# TASK INSTRUCTIONS:
Among the entries below, find each line with "agent" and show it.

# DATA TO EXAMINE:

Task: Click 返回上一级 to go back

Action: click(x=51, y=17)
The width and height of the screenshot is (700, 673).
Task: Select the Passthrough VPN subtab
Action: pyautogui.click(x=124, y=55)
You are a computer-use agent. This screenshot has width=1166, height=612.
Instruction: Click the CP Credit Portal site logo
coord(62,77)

---

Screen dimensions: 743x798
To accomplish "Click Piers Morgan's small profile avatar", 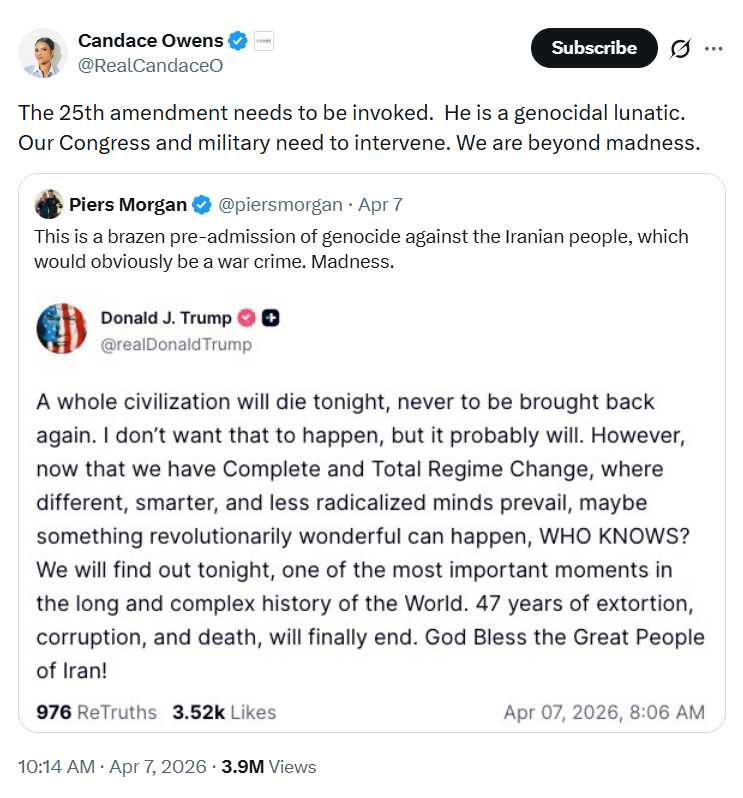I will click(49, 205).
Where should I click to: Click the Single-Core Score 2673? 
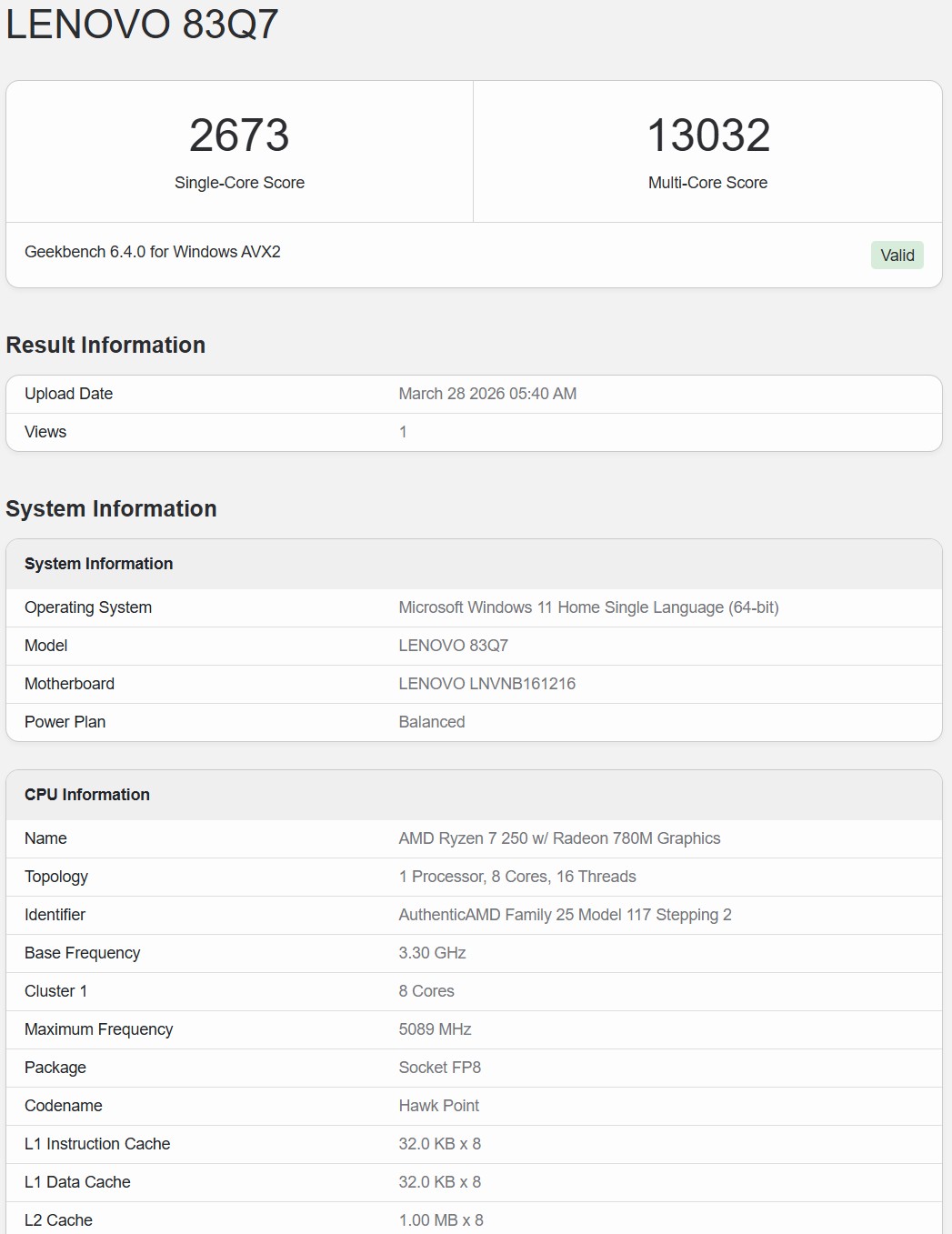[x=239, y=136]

==

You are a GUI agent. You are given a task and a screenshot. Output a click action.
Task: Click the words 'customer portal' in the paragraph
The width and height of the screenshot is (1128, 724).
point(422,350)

# SOLUTION TO THE PROBLEM:
You are a computer-use agent. This screenshot has width=1166, height=612.
You are a GUI agent. You are given a task and a screenshot. Output a click action.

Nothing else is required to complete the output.